### Exercise description
Turn every line of the entries below into one numbered list, skipping blank lines and leaving out the pictures.

----------

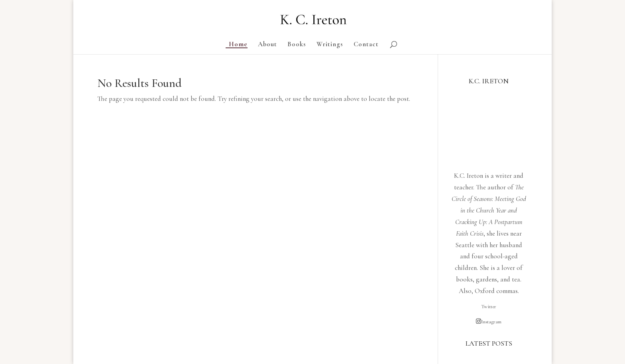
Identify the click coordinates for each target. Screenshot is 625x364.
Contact (366, 45)
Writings (330, 45)
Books (297, 45)
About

----------

### The answer
1. Identify the click coordinates for each target. Screenshot is 625x364.
2. Contact (366, 45)
3. Writings (330, 45)
4. Books (297, 45)
5. About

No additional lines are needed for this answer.